Goa ist natürlich ein 'Touristenziel', wonach der durchschnittliche DimSum-Reisende vielleicht nicht sucht. Meine Freundin hingegen schon, zumindest nach einem schönen Strand, also gehen wir trotzdem. Das überwiegend christliche Goa ist nicht nur eine Stadt, sondern ein Bundesstaat, dessen Hauptstadt Old Goa ist. Die Saison hat noch nicht richtig begonnen, sodass wir die Strände für uns alleine haben und nirgendwo ein Hippie zu sehen ist. Ein paar pensionierte, jährlich zurückkehrende Briten und ein verlorener Russe sind unsere einzigen Begleiter. Aus den Strandbuden dröhnt abends russische Musik. Die Kellner kommen ganz aus dem Grenzgebiet zu Nepal für ihren Job hier.
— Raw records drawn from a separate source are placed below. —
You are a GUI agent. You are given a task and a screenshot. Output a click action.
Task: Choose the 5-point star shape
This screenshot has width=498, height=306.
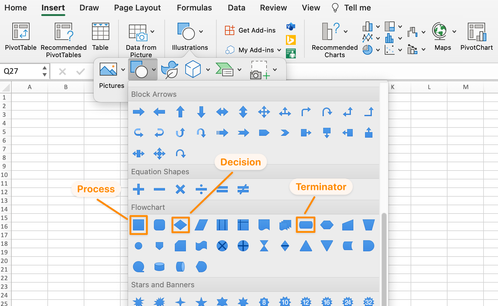(x=201, y=302)
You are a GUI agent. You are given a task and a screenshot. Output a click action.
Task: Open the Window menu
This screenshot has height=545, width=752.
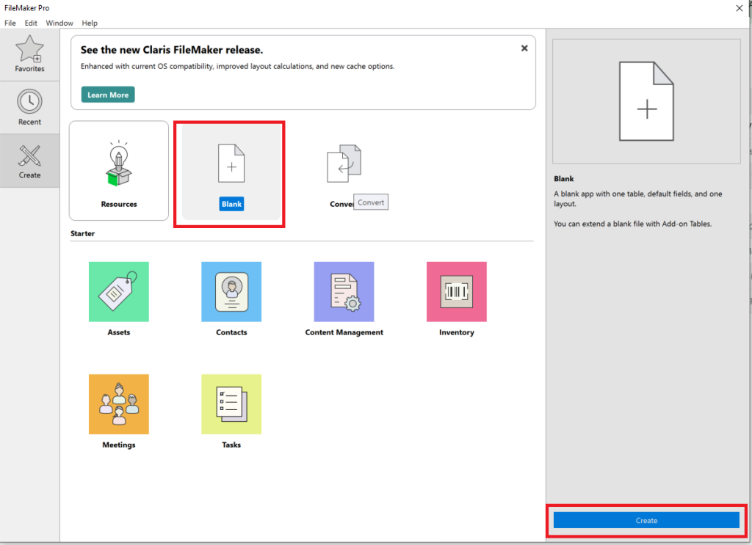(59, 23)
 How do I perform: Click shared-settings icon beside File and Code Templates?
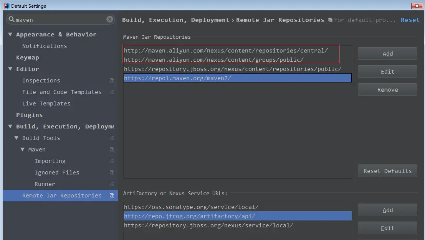[x=112, y=92]
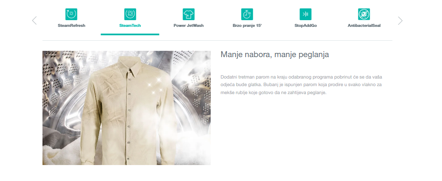
Task: Show next features with right arrow
Action: pos(400,21)
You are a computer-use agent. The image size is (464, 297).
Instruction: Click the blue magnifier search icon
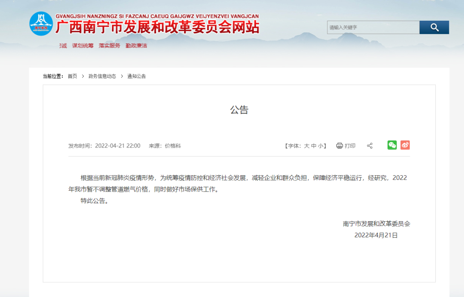pyautogui.click(x=434, y=27)
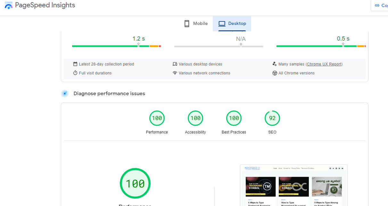Jump to the Performance score gauge
Viewport: 388px width, 206px height.
click(x=157, y=118)
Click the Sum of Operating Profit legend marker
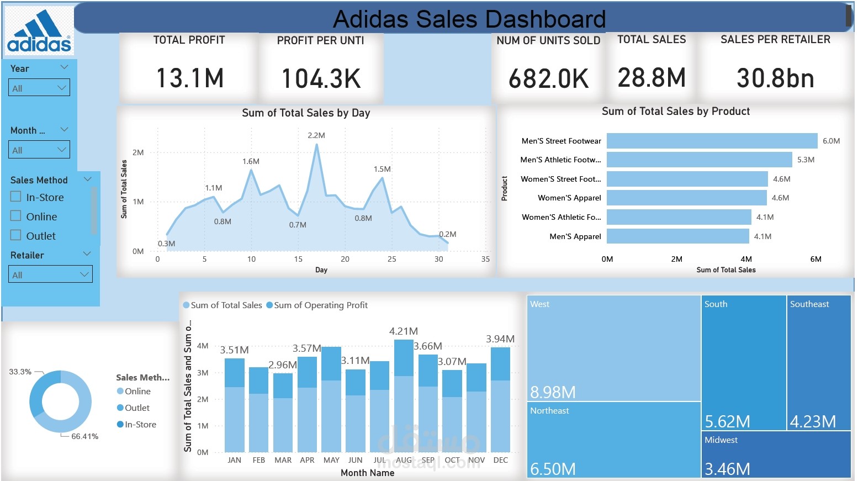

Der indische Verkehr ist hier nicht wirklich furchterregend, also mieten wir einen Roller, um etwas von der Umgebung zu sehen und einen weiteren schönen Strand zu suchen. In Old Goa werden am 3. Dezember die Feierlichkeiten zur Heiligsprechung von Franziskus Xavier vorbereitet. In einer Kirche stoßen wir auf den in einem Glaskasten konservierten Missionar. Hunderte Pilger küssen den Kasten, wir begnügen uns mit einer bescheidenen Handauflegung.
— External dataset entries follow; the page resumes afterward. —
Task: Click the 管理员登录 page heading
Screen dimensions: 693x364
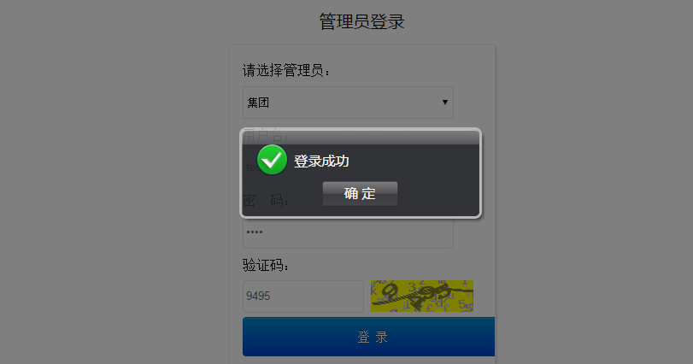Action: (x=362, y=21)
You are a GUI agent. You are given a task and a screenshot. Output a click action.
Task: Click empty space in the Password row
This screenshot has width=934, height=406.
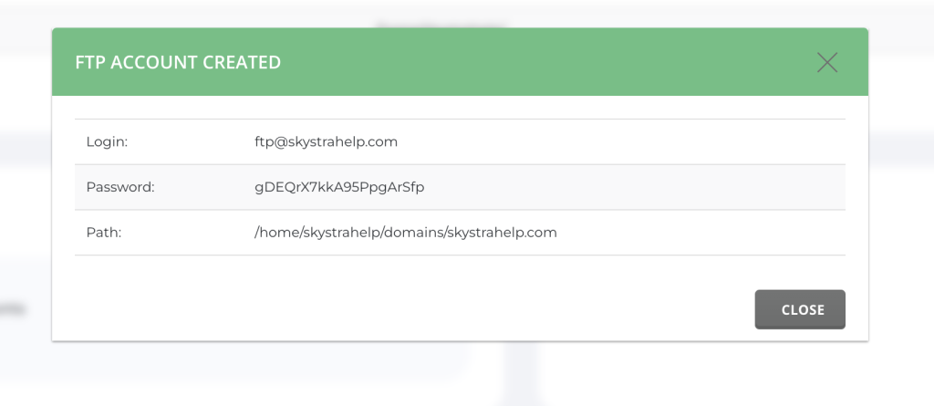point(638,187)
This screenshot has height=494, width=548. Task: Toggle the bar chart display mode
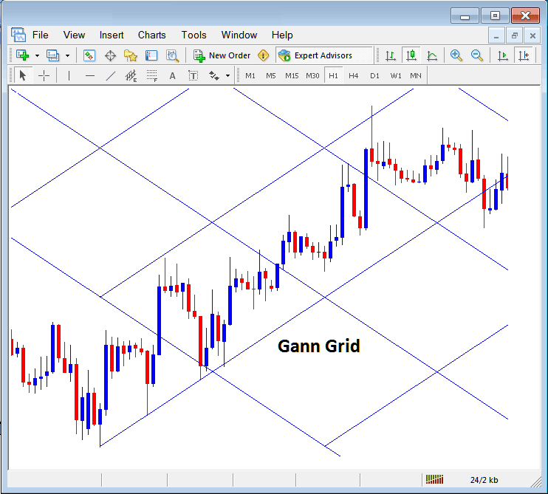tap(389, 55)

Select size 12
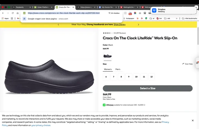151,77
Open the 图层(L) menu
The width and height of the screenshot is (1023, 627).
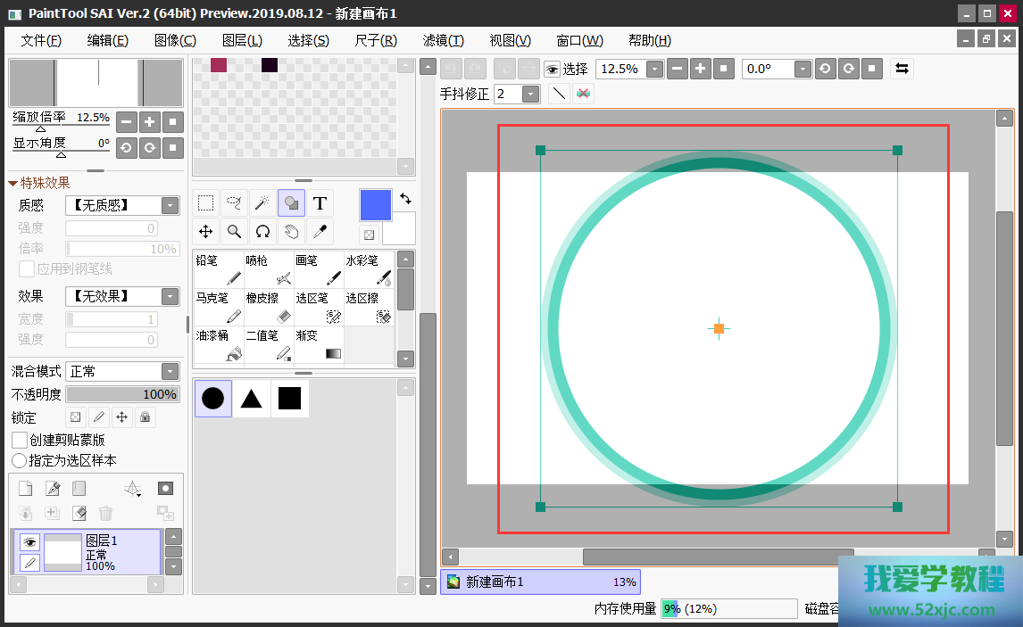[242, 40]
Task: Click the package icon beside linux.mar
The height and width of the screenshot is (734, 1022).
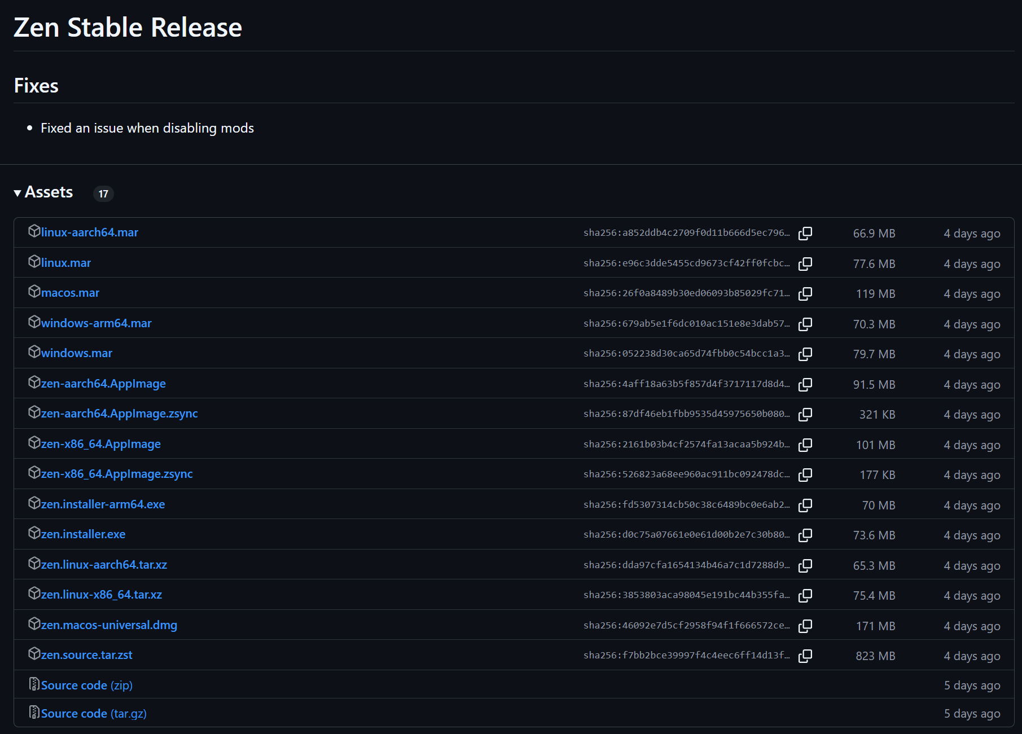Action: pos(34,262)
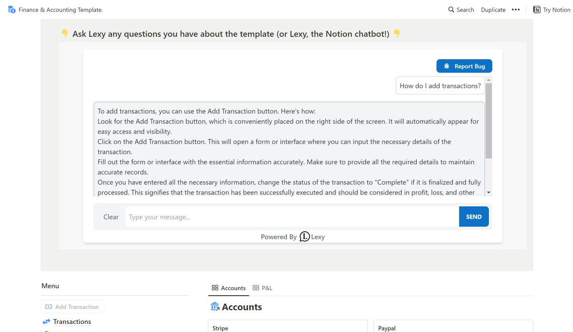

Wir fliegen nach Bangalore, wo unser Guide für den Rest der Reise bereits auf uns wartet. Mister Murali stammt selbst aus Tamil Nadu, hat eine Frau und zwei Kinder und arbeitet seit zehn Jahren für den lokalen Anbieter. Zunächst im Büro, aber das fand er zu langweilig. Wir müssen uns zunächst an seinen Akzent gewöhnen, aber bald sind wir daran gewöhnt und lernen, dass sein Motto für die gesamte Reise 'nothing the problem' ist. Wir fahren direkt nach Mysore, der zweitgrößten Stadt des Bundesstaates Karnataka. Barfuß besichtigen wir das beeindruckende Mysore Maharaja-Palast. Fotos im Inneren sind nicht gestattet, aber das soll den Spaß nicht mindern. Mit überwiegend Indern aus anderen Bundesstaaten schlendern wir durch die Gänge. Auf Gemälden sind Offiziere zu Pferd und auf Elefanten zu sehen. Draußen ziehen wir unsere Schuhe wieder an und werden in Gebärdensprache von Mitarbeitern der 'Association of Deaf Bank Employees' angesprochen, wie es auf einem Zettel steht. Derjenige, der am besten sprechen kann, fragt, woher wir kommen und ob wir mit ihnen auf das Foto möchten. Die Freude in der Gruppe ist unermesslich groß, als wir uns dafür Zeit nehmen. Mehr Fotospielerei gibt es im Zoo von Mysore. Murali lacht uns ein wenig aus, dass wir dorthin wollen, aber wir finden es trotzdem lustig zu sehen, wie ein Zoo hier aussieht und wie sich die Menschen verhalten. Der gesamte Park ist mit Warnschildern versehen, dass der Zoo 'ein Ort zum Lernen, aber nicht zum Schreien und Toben' ist. Senioren, Kinder, Erwachsene, sie scheinen die Elefanten und Löwen zu vergessen, sobald sie uns im Blickfeld haben. Wir finden es eigentlich ganz amüsant, beginnen jedoch eine Auswahl darüber zu treffen, wie wir angesprochen werden (höflich oder unverschämt) und ob die Gruppe nicht zu groß ist, denn auf ein Einzelbild mit jedem von ihnen haben wir nicht mehr so viel Lust. Den Tieren scheint es nicht schlechter zu gehen als im Artis, bei einigen Tierarten ist der Käfig sogar größer, sodass wir insgesamt positiv überrascht sind. In Mysore essen wir köstlich. Je weiter wir nach Süden kommen, desto mehr ändert sich die Speisekarte. Die Tandooris und Naans verschwinden, die 'Prawn Pagodas', Dosas und Pickles kommen auf die Karte.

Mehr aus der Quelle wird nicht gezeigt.